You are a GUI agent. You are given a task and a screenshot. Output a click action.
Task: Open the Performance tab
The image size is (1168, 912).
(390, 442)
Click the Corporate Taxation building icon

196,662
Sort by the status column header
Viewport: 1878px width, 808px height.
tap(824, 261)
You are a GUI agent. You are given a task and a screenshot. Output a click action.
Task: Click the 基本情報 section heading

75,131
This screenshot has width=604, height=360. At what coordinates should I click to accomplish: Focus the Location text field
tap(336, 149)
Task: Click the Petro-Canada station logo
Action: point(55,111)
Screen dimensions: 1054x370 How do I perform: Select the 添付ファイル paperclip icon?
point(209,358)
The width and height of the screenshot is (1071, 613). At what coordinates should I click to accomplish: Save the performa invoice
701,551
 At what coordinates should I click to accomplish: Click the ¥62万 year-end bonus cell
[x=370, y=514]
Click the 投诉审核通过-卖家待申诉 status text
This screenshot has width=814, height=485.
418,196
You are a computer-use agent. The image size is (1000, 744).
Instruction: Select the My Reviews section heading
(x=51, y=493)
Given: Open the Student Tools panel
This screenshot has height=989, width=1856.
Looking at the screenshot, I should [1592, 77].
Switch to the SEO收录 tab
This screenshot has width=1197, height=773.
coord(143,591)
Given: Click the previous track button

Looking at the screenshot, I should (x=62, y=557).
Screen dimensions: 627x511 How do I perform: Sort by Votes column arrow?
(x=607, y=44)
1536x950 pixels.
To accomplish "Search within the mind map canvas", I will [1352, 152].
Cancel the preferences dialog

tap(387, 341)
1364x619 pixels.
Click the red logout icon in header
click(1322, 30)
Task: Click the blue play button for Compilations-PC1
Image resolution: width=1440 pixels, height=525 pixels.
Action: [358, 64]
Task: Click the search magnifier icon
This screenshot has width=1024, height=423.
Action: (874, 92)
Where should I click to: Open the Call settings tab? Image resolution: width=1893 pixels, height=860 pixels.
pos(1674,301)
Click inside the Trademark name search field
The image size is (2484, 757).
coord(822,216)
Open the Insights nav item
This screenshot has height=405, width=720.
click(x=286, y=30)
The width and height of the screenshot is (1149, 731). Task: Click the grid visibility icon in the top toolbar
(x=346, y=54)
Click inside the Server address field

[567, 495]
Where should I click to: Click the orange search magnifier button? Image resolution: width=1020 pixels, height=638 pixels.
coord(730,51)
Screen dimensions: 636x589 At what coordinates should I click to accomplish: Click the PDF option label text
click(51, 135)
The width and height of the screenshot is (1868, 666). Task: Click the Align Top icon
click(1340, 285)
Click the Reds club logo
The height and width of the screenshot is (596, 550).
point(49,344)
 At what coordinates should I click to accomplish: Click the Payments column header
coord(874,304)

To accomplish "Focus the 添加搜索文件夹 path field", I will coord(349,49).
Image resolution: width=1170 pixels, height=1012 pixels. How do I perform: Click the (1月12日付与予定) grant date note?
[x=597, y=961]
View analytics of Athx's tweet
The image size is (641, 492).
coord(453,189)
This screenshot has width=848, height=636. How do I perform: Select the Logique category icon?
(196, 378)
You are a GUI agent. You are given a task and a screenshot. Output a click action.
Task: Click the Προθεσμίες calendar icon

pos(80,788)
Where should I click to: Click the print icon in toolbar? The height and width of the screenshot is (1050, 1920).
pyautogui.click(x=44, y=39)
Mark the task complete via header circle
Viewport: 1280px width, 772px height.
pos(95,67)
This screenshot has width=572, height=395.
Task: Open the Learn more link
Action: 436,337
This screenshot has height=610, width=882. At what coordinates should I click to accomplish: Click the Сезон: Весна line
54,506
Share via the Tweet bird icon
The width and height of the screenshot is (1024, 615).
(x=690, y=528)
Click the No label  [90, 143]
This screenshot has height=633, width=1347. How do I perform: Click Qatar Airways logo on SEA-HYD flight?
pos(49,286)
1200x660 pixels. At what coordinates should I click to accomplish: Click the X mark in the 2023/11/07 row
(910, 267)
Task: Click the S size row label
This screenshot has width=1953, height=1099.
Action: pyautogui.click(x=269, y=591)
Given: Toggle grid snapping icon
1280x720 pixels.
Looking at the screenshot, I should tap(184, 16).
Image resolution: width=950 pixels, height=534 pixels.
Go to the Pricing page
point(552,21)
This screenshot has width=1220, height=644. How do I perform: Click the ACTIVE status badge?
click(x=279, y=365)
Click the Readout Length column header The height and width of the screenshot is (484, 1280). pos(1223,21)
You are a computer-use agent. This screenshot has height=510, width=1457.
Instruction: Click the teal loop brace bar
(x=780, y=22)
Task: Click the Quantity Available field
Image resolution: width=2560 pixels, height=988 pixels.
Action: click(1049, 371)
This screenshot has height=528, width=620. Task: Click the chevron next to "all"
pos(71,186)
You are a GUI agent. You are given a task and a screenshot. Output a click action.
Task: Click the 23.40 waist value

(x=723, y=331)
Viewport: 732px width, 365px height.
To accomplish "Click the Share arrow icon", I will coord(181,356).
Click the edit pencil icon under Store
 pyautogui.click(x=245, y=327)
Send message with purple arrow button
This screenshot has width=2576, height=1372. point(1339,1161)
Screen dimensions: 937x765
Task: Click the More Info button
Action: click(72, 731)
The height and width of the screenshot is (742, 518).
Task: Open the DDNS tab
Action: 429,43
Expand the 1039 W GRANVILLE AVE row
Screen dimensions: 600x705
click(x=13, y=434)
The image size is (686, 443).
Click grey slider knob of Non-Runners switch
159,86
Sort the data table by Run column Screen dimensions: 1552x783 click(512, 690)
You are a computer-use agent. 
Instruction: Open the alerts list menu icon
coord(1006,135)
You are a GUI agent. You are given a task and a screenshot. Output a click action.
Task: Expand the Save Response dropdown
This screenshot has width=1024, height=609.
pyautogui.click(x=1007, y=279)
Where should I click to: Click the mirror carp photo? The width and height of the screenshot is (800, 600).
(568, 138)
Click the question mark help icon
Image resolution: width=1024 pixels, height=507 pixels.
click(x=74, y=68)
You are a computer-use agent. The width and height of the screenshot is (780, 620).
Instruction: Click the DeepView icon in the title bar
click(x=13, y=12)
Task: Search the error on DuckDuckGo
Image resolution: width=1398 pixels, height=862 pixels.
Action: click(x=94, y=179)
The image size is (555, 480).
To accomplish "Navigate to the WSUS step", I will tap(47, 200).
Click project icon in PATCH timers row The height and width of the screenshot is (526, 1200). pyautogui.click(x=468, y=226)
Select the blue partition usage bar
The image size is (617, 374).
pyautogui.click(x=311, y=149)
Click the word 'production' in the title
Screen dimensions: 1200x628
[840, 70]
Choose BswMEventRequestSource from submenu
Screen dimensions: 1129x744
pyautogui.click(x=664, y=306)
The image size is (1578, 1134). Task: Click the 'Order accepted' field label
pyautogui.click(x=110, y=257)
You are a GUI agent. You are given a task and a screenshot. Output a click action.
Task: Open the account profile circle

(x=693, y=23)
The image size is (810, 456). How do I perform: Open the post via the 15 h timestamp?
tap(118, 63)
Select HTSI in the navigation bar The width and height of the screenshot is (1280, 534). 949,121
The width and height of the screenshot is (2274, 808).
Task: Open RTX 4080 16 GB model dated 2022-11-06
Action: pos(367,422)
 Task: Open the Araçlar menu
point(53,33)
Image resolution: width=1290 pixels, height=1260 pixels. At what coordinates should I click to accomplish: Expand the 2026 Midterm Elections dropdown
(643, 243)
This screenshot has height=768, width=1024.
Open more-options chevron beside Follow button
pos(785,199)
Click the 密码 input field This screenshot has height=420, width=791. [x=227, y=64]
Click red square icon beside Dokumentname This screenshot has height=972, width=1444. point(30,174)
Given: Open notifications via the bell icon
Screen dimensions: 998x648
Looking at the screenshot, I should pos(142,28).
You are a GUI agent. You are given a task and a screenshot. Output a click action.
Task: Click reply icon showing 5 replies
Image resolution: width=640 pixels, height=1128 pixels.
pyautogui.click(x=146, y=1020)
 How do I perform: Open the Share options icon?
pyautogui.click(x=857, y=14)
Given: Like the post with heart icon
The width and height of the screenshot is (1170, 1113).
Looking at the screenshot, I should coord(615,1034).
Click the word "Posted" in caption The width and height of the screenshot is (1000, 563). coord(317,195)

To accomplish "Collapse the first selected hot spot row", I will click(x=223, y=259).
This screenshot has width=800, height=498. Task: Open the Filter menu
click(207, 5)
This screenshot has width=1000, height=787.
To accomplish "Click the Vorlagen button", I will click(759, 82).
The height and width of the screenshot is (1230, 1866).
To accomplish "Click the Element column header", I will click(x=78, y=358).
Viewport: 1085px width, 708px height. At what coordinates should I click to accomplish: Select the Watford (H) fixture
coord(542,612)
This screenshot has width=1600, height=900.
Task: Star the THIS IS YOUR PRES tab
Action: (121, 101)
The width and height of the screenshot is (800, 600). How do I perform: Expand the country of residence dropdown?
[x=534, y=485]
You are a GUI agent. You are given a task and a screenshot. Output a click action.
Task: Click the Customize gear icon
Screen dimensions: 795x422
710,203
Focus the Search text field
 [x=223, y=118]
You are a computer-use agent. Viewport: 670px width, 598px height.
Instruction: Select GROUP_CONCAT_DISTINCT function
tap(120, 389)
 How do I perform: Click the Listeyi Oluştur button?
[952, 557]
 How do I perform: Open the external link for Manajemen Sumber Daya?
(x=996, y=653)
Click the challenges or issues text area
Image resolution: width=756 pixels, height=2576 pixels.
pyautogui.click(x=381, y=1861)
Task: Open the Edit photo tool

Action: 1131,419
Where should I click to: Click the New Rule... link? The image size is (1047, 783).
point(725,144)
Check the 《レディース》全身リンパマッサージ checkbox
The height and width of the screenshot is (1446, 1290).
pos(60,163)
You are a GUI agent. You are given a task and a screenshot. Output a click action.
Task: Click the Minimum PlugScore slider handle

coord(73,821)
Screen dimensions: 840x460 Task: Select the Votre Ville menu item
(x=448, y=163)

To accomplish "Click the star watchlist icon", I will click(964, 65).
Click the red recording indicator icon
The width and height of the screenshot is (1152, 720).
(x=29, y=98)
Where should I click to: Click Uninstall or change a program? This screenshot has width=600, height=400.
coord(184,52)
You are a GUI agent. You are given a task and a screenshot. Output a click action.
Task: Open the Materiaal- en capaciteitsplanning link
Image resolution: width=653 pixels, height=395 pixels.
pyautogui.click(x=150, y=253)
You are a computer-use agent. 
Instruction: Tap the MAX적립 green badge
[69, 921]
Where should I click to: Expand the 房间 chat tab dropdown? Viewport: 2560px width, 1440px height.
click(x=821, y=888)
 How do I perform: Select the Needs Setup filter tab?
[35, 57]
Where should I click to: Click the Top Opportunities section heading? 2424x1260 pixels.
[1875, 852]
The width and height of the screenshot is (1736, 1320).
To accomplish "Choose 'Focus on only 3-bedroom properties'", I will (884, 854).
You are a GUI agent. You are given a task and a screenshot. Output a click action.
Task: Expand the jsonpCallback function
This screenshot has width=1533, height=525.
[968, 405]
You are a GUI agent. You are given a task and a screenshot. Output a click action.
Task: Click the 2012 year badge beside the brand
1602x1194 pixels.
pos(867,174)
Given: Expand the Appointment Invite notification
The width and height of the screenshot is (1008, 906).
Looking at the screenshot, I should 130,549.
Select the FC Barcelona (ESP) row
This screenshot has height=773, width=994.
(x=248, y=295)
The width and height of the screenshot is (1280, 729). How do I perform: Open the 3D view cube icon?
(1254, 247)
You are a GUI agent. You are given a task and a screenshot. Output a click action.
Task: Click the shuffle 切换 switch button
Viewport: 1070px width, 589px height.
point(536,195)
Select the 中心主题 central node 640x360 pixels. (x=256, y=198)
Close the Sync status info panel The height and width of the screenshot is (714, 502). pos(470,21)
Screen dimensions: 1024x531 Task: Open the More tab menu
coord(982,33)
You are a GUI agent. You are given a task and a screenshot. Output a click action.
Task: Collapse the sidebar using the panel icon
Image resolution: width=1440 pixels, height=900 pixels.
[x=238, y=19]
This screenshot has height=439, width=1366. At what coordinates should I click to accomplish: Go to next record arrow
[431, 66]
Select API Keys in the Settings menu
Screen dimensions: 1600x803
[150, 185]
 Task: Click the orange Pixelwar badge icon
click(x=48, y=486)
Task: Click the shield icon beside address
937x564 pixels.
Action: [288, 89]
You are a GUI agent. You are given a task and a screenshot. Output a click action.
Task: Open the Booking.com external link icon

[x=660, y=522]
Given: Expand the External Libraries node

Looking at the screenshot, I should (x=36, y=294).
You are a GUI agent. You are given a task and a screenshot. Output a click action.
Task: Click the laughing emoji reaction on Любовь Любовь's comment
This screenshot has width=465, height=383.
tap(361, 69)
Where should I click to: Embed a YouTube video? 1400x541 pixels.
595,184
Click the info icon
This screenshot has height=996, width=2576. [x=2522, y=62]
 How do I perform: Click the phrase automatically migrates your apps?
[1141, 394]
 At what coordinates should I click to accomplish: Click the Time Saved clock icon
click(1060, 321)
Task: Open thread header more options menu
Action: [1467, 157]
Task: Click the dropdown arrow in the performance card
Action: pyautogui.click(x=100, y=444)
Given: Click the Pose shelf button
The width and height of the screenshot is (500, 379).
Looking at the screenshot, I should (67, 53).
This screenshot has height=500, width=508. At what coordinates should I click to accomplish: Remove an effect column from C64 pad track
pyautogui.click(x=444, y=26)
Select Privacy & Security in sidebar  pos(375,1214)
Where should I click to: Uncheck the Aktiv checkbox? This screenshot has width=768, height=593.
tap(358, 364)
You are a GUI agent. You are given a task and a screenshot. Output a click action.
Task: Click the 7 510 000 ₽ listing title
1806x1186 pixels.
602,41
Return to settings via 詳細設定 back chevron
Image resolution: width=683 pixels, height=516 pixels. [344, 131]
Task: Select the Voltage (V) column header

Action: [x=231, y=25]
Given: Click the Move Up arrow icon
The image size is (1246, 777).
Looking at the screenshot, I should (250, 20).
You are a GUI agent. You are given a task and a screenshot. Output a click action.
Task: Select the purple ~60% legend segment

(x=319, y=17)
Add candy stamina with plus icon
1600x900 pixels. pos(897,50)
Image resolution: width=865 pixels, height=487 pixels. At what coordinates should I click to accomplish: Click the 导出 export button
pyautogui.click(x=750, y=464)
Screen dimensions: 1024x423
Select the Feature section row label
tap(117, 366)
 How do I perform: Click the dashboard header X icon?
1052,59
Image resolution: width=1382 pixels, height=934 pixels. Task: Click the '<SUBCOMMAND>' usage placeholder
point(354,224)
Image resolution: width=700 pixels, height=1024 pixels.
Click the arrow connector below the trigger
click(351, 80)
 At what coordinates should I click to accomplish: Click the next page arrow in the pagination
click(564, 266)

## [EXERCISE BRIEF]
Filter the material for the word "sidebar" and copy each matching line.

## [ANSWER SPACE]
Task: Collapse the sidebar using the panel icon
Select Privacy & Security in sidebar  pos(375,1214)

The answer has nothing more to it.